>> START TASK DATA

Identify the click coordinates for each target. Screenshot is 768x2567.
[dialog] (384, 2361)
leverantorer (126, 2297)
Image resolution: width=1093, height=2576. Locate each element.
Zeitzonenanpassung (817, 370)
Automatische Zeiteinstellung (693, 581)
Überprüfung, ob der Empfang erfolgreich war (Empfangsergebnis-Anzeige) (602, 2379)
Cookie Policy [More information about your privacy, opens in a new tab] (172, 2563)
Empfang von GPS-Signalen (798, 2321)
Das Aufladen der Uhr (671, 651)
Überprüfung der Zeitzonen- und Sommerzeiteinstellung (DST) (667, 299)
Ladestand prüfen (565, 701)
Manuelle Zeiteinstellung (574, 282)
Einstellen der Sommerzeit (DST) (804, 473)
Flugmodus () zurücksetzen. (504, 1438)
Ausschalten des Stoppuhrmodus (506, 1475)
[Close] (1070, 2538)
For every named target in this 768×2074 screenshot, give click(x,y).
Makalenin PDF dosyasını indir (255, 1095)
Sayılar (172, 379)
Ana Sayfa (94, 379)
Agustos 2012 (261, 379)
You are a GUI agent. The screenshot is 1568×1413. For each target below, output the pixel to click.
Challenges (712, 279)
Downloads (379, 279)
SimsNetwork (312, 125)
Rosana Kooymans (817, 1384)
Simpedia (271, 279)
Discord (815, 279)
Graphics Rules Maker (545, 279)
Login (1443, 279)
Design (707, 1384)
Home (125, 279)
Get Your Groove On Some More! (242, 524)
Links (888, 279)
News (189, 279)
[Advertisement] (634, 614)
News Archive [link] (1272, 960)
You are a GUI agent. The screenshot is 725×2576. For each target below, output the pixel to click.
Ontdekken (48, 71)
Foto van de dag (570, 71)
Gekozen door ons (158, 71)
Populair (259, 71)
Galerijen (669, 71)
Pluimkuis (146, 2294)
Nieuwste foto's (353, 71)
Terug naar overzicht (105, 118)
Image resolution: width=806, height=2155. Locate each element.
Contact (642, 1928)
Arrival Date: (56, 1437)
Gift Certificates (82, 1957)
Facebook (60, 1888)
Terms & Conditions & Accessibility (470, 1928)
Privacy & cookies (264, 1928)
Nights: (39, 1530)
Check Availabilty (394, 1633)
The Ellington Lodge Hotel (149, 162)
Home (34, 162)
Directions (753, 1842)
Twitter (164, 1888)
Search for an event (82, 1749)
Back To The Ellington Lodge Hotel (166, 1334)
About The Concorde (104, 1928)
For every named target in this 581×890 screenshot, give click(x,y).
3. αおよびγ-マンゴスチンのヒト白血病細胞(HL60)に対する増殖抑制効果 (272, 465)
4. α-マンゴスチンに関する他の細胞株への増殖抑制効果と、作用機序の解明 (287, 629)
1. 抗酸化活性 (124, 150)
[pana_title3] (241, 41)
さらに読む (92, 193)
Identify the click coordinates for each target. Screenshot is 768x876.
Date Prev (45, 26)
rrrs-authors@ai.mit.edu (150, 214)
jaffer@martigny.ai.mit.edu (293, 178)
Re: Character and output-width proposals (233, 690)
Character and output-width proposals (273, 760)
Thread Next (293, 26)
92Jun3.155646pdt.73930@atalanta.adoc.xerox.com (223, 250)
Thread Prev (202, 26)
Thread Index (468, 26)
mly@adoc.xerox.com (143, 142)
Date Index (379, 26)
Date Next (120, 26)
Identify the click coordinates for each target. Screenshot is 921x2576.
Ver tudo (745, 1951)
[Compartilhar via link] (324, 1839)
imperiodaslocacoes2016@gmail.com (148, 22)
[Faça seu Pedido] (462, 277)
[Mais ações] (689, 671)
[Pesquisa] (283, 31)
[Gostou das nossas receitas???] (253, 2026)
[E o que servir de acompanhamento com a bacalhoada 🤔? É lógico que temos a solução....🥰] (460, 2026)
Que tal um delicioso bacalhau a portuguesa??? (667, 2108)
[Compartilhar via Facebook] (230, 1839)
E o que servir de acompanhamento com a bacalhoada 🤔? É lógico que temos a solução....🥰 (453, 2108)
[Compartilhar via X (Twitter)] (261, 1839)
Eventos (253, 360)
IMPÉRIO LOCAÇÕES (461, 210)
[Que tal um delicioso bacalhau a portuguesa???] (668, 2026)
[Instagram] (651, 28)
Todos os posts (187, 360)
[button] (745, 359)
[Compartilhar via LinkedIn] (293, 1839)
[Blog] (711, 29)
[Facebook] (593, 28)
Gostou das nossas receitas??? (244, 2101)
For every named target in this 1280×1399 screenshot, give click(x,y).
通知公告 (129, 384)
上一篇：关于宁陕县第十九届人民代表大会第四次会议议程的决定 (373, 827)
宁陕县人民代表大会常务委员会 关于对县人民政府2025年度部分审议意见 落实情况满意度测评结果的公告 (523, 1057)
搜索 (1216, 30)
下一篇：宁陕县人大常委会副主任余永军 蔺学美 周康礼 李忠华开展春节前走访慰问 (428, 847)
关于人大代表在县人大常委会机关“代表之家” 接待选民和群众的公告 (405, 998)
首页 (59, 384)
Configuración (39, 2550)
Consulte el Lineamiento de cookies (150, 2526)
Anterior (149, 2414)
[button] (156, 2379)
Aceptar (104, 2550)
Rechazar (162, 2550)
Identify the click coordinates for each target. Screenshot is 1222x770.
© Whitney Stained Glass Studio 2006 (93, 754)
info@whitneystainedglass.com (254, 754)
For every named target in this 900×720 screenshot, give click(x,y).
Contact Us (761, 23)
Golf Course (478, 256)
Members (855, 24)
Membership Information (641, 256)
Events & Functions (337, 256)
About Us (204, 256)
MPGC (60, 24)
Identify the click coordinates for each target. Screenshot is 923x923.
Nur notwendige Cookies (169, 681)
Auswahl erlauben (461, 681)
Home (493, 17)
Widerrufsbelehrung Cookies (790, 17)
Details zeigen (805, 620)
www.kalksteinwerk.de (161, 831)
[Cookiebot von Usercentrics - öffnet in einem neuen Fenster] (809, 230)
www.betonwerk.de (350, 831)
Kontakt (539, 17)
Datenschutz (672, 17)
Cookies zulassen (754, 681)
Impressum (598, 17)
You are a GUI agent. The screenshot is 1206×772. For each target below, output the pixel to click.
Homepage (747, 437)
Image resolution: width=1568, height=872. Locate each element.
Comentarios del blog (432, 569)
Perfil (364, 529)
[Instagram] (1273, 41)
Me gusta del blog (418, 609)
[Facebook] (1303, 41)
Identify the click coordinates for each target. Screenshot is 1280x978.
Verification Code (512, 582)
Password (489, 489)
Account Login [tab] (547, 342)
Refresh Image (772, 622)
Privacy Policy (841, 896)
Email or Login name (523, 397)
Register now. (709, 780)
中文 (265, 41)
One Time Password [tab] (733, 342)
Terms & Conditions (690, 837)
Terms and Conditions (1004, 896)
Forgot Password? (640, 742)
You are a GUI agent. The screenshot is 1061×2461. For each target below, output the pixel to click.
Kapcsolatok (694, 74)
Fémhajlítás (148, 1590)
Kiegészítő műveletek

>> END TASK DATA

**TASK GOAL**: Copy out every line of the records above, word for word and without any alteration.

**WORKED SOLUTION**:
Identify the click coordinates for each target. Screenshot is 768x2567.
[dialog] (384, 2361)
leverantorer (126, 2297)
Image resolution: width=1093, height=2576. Locate each element.
Zeitzonenanpassung (817, 370)
Automatische Zeiteinstellung (693, 581)
Überprüfung, ob der Empfang erfolgreich war (Empfangsergebnis-Anzeige) (602, 2379)
Cookie Policy [More information about your privacy, opens in a new tab] (172, 2563)
Empfang von GPS-Signalen (798, 2321)
Das Aufladen der Uhr (671, 651)
Überprüfung der Zeitzonen- und Sommerzeiteinstellung (DST) (667, 299)
Ladestand prüfen (565, 701)
Manuelle Zeiteinstellung (574, 282)
Einstellen der Sommerzeit (DST) (804, 473)
Flugmodus () zurücksetzen. (504, 1438)
Ausschalten des Stoppuhrmodus (506, 1475)
[Close] (1070, 2538)
For every named target in this 768×2074 screenshot, give click(x,y).
Makalenin PDF dosyasını indir (255, 1095)
Sayılar (172, 379)
Ana Sayfa (94, 379)
Agustos 2012 (261, 379)
You are a GUI agent. The screenshot is 1568×1413. For each target below, output the pixel to click.
Challenges (712, 279)
Downloads (379, 279)
SimsNetwork (312, 125)
Rosana Kooymans (817, 1384)
Simpedia (271, 279)
Discord (815, 279)
Graphics Rules Maker (545, 279)
Login (1443, 279)
Design (707, 1384)
Home (125, 279)
Get Your Groove On Some More! (242, 524)
Links (888, 279)
News (189, 279)
[Advertisement] (634, 614)
News Archive [link] (1272, 960)
You are a GUI agent. The screenshot is 725×2576. For each target below, output the pixel to click.
Ontdekken (48, 71)
Foto van de dag (570, 71)
Gekozen door ons (158, 71)
Populair (259, 71)
Galerijen (669, 71)
Pluimkuis (146, 2294)
Nieuwste foto's (353, 71)
Terug naar overzicht (105, 118)
Image resolution: width=806, height=2155. Locate each element.
Contact (642, 1928)
Arrival Date: (56, 1437)
Gift Certificates (82, 1957)
Facebook (60, 1888)
Terms & Conditions & Accessibility (470, 1928)
Privacy & cookies (264, 1928)
Nights: (39, 1530)
Check Availabilty (394, 1633)
The Ellington Lodge Hotel (149, 162)
Home (34, 162)
Directions (753, 1842)
Twitter (164, 1888)
Search for an event (82, 1749)
Back To The Ellington Lodge Hotel (166, 1334)
About The Concorde (104, 1928)
For every named target in this 581×890 screenshot, give click(x,y).
3. αおよびγ-マンゴスチンのヒト白血病細胞(HL60)に対する増殖抑制効果 (272, 465)
4. α-マンゴスチンに関する他の細胞株への増殖抑制効果と、作用機序の解明 (287, 629)
1. 抗酸化活性 (124, 150)
[pana_title3] (241, 41)
さらに読む (92, 193)
Identify the click coordinates for each target. Screenshot is 768x876.
Date Prev (45, 26)
rrrs-authors@ai.mit.edu (150, 214)
jaffer@martigny.ai.mit.edu (293, 178)
Re: Character and output-width proposals (233, 690)
Character and output-width proposals (273, 760)
Thread Next (293, 26)
92Jun3.155646pdt.73930@atalanta.adoc.xerox.com (223, 250)
Thread Prev (202, 26)
Thread Index (468, 26)
mly@adoc.xerox.com (143, 142)
Date Index (379, 26)
Date Next (120, 26)
Identify the click coordinates for each target. Screenshot is 921x2576.
Ver tudo (745, 1951)
[Compartilhar via link] (324, 1839)
imperiodaslocacoes2016@gmail.com (148, 22)
[Faça seu Pedido] (462, 277)
[Mais ações] (689, 671)
[Pesquisa] (283, 31)
[Gostou das nossas receitas???] (253, 2026)
[E o que servir de acompanhamento com a bacalhoada 🤔? É lógico que temos a solução....🥰] (460, 2026)
Que tal um delicioso bacalhau a portuguesa??? (667, 2108)
[Compartilhar via Facebook] (230, 1839)
E o que servir de acompanhamento com a bacalhoada 🤔? É lógico que temos a solução....🥰 (453, 2108)
[Compartilhar via X (Twitter)] (261, 1839)
Eventos (253, 360)
IMPÉRIO LOCAÇÕES (461, 210)
[Que tal um delicioso bacalhau a portuguesa???] (668, 2026)
[Instagram] (651, 28)
Todos os posts (187, 360)
[button] (745, 359)
[Compartilhar via LinkedIn] (293, 1839)
[Blog] (711, 29)
[Facebook] (593, 28)
Gostou das nossas receitas??? (244, 2101)
For every named target in this 1280×1399 screenshot, give click(x,y).
通知公告 (129, 384)
上一篇：关于宁陕县第十九届人民代表大会第四次会议议程的决定 (373, 827)
宁陕县人民代表大会常务委员会 关于对县人民政府2025年度部分审议意见 落实情况满意度测评结果的公告 (523, 1057)
搜索 (1216, 30)
下一篇：宁陕县人大常委会副主任余永军 蔺学美 周康礼 李忠华开展春节前走访慰问 (428, 847)
关于人大代表在县人大常委会机关“代表之家” 接待选民和群众的公告 (405, 998)
首页 (59, 384)
Configuración (39, 2550)
Consulte el Lineamiento de cookies (150, 2526)
Anterior (149, 2414)
[button] (156, 2379)
Aceptar (104, 2550)
Rechazar (162, 2550)
Identify the click coordinates for each target. Screenshot is 1222x770.
© Whitney Stained Glass Studio 2006 (93, 754)
info@whitneystainedglass.com (254, 754)
For every named target in this 900×720 screenshot, give click(x,y).
Contact Us (761, 23)
Golf Course (478, 256)
Members (855, 24)
Membership Information (641, 256)
Events & Functions (337, 256)
About Us (204, 256)
MPGC (60, 24)
Identify the click coordinates for each target. Screenshot is 923x923.
Nur notwendige Cookies (169, 681)
Auswahl erlauben (461, 681)
Home (493, 17)
Widerrufsbelehrung Cookies (790, 17)
Details zeigen (805, 620)
www.kalksteinwerk.de (161, 831)
[Cookiebot von Usercentrics - öffnet in einem neuen Fenster] (809, 230)
www.betonwerk.de (350, 831)
Kontakt (539, 17)
Datenschutz (672, 17)
Cookies zulassen (754, 681)
Impressum (598, 17)
You are a GUI agent. The screenshot is 1206×772. For each target below, output the pixel to click.
Homepage (747, 437)
Image resolution: width=1568, height=872. Locate each element.
Comentarios del blog (432, 569)
Perfil (364, 529)
[Instagram] (1273, 41)
Me gusta del blog (418, 609)
[Facebook] (1303, 41)
Identify the click coordinates for each target. Screenshot is 1280x978.
Verification Code (512, 582)
Password (489, 489)
Account Login [tab] (547, 342)
Refresh Image (772, 622)
Privacy Policy (841, 896)
Email or Login name (523, 397)
Register now. (709, 780)
中文 (265, 41)
One Time Password [tab] (733, 342)
Terms & Conditions (690, 837)
Terms and Conditions (1004, 896)
Forgot Password? (640, 742)
You are a GUI agent. The screenshot is 1061×2461. For each target below, output the pixel to click.
Kapcsolatok (694, 74)
Fémhajlítás (148, 1590)
Kiegészítő műveletek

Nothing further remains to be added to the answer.